For the last equality, we use the spectral decomposition (2) along with the orthonormality of the eigenvectors $\varphi_i$ .

Since we assume the chain is initialized in the stationary distribution $x_0 \sim \pi$ , it remains in stationarity at time $n$ , $x_n \sim \pi$ , so we have $\expect[f(x_n)] = \expect[f(x_0)] = c_1$ .
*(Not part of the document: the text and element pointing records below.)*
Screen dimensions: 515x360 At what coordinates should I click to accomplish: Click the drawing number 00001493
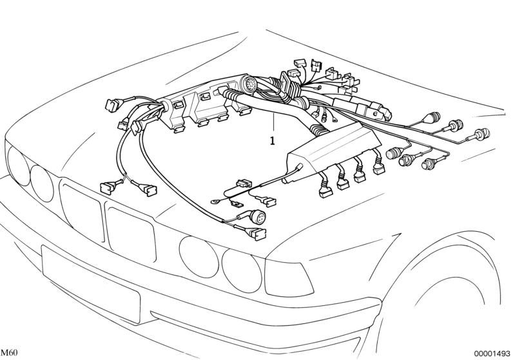[x=494, y=353]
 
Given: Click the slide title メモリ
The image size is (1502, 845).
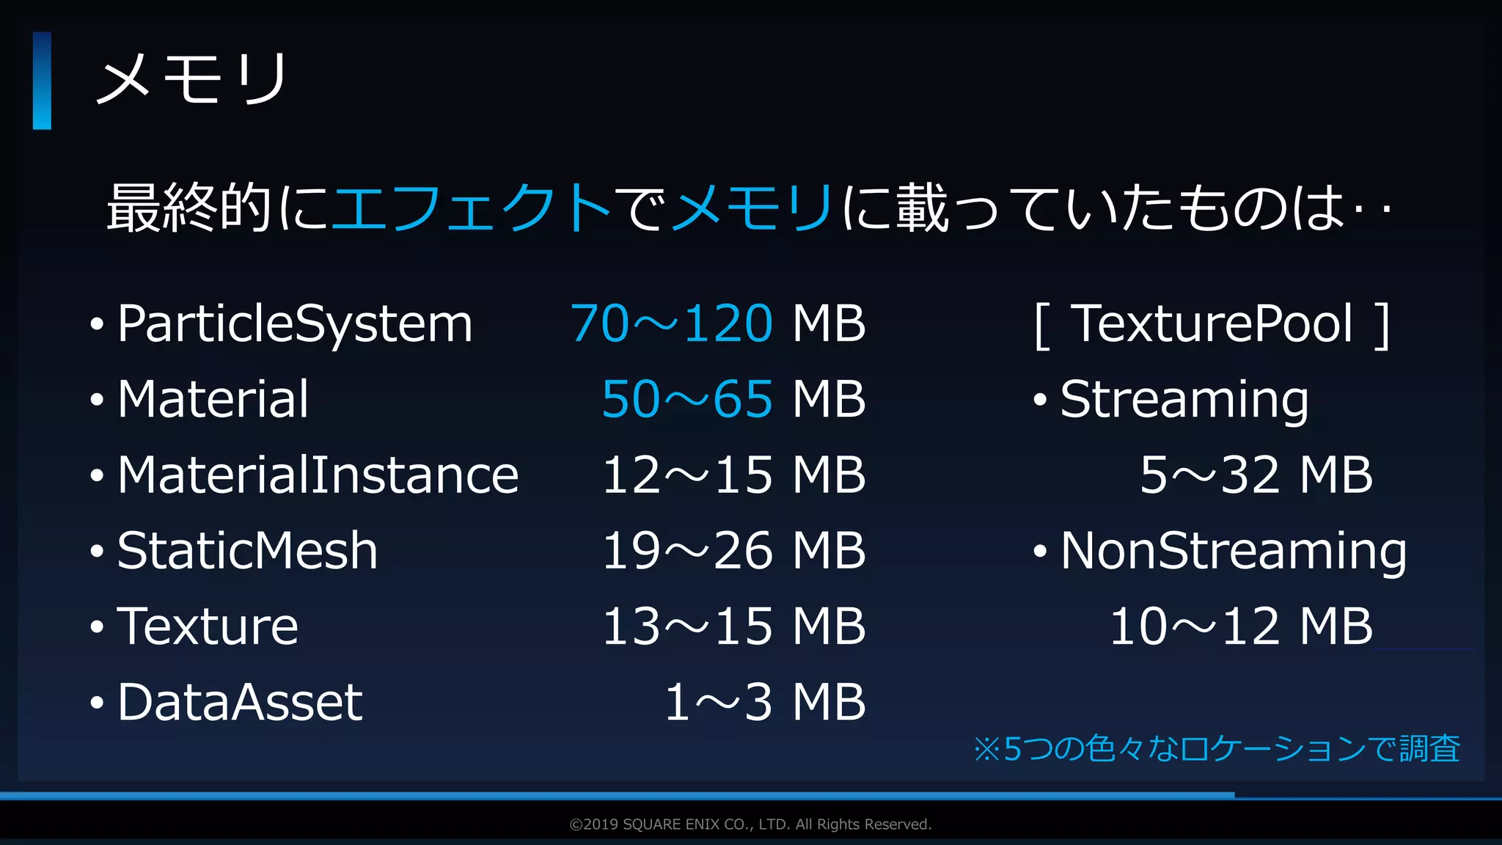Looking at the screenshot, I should (x=192, y=78).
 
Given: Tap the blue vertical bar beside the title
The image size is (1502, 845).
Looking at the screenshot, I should (x=42, y=81).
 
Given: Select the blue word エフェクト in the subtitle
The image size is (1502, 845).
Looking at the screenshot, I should (x=472, y=208).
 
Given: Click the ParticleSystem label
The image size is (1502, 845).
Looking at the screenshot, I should (x=295, y=323).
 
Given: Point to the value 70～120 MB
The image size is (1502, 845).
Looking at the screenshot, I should (x=718, y=323).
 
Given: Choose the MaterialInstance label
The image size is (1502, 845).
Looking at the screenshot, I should (x=318, y=475).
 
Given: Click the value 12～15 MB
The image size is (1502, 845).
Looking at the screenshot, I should (x=733, y=475).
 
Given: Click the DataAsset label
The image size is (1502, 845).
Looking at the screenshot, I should (x=240, y=702).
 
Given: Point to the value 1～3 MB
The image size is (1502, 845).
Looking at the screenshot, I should (x=765, y=702).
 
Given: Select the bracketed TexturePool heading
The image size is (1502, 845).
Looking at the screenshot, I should (x=1212, y=323).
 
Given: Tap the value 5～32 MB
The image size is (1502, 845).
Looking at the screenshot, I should (x=1256, y=475).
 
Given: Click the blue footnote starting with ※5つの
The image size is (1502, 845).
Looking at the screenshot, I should (x=1217, y=749).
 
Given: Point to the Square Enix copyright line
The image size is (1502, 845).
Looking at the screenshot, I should (x=750, y=824).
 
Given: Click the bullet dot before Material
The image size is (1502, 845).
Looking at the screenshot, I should (x=97, y=400).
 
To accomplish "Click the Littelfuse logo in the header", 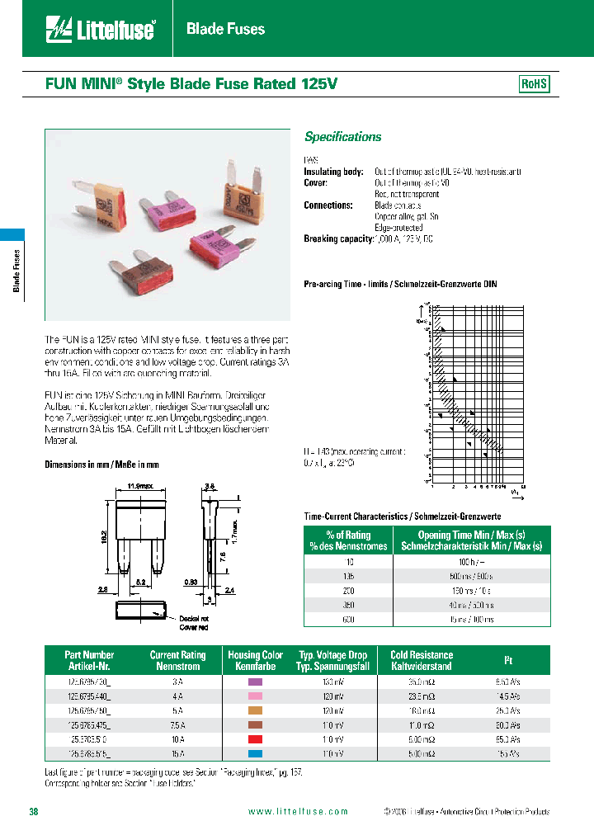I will [100, 30].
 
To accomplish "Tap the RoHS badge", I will [534, 84].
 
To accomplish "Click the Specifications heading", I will [342, 137].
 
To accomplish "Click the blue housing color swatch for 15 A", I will [256, 753].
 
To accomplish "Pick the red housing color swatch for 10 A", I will [256, 739].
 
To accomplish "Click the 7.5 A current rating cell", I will [177, 724].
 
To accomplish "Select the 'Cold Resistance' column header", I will [421, 660].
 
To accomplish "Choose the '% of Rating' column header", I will [348, 540].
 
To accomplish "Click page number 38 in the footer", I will [34, 812].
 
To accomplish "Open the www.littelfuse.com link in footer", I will [298, 812].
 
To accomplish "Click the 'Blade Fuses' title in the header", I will [225, 30].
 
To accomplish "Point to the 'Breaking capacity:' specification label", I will [337, 239].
Now, let’s compute $\expect[f(x_0)f(x_n)]$ . Use the law of total expectation to write

$\begin{align*}\expect[f(x_0)f(x_n)] &= \sum_{i=1}^m \expect[f(x_0) f(x_n) \mid x_0 = i] \prob\{x_0 = i\} \\&= \sum_{i=1}^m f(i) \expect[f(x_n) \mid x_0 = i] \pi_i.\end{align*}$

Now, invoke (3) and the definition of the $\pi$ -inner product to write

$\expect[f(x_0)f(x_n)] = \sum_{i=1}^m f(i) (P^n f)(i) \pi_i = \langle f, P^n f\rangle.$

Finally, using the spectral decomposition, we obtain

$\expect[f(x_0)f(x_n)] = \left\langle \sum_{i=1}^m c_i \varphi_i,\sum_{i=1}^m c_i P^n\varphi_i \right\rangle = \left\langle \sum_{i=1}^m c_i \varphi_i,\sum_{i=1}^m c_i \lambda_i^n \varphi_i \right\rangle = \sum_{i=1}^m \lambda_i^n \, c_i^2.$

Combining this formula with our earlier observation that $\expect[f(x_0)] = \expect[f(x_n)] = c_1$ and plugging into (4), we obtain

(5) $\Cov(f(x_0),f(x_n)) = \sum_{i=1}^m \lambda_i^n \, c_i^2 - c_1^2 = \sum_{i=2}^m \lambda_i^n c_i^2.$

For the second equality, we use that the largest eigenvalue is $\lambda_1 = 1$ , so $c_1$ entirely drops out of the covariance.

Step 4: Wrapping it Up

With the formula (5) for the covariance in hand, we are ready to evaluate the $\sigma^2$ variance parameter in the Markov chain CLT. First, note that the variance is

$\Var[f(x_0)] = \Cov(f(x_0),f(x_0)) = \sum_{i=2}^m \lambda_i^0 c_i^2 = \sum_{i=2}^m c_i^2.$

Therefore, combining this formula for the variance and the formula (5) for the covariance, we obtain

$\begin{align*}\sigma^2 &= \Var[f(x_0)] + 2\sum_{n=1}^\infty \Cov(f(x_0),f(x_n)) \\&= \sum_{i=2}^m c_i^2 + 2\sum_{n=1}^\infty \sum_{i=2}^m \lambda_i^n \, c_i^2 \\&= -\sum_{i=2}^m c_i^2 + 2\sum_{i=2}^m \left(\sum_{n=0}^\infty \lambda_i^n\right)c_i^2 .\end{align*}$

Now, apply the formula for the sum of an infinite geometric series to obtain

(6) $\sigma^2 = -\sum_{i=2}^m c_i^2 + 2\sum_{i=2}^m \frac{1}{1-\lambda_i} c_i^2 = \sum_{i=2}^m \left(\frac{2}{1-\lambda_i}-1\right)c_i^2 = \sum_{i=2}^m \frac{1+\lambda_i}{1-\lambda_i} c_i^2.$

Conclusion: Laziness is (Asymptotically) Bad for Averaging

Before we get to the conclusions, let’s summarize where we are. We are seeking to use Markov chain average

$\hat{f}_N = \frac{1}{N} \sum_{i=0}^{N-1} f(x_n)$

as an approximation to the stationary mean $\expect_{x \sim \pi} [f(x)]$ . The Markov chain central limit theorem shows that, for a large number of steps $N$ , the error $\hat{f}_N - \expect_{x\sim\pi}[f(x)]$ is approximately normally distributioned with mean zero and variance $\sigma^2/N$ . So to obtain accurate estimates, we want $\sigma^2$ to be as small as possible.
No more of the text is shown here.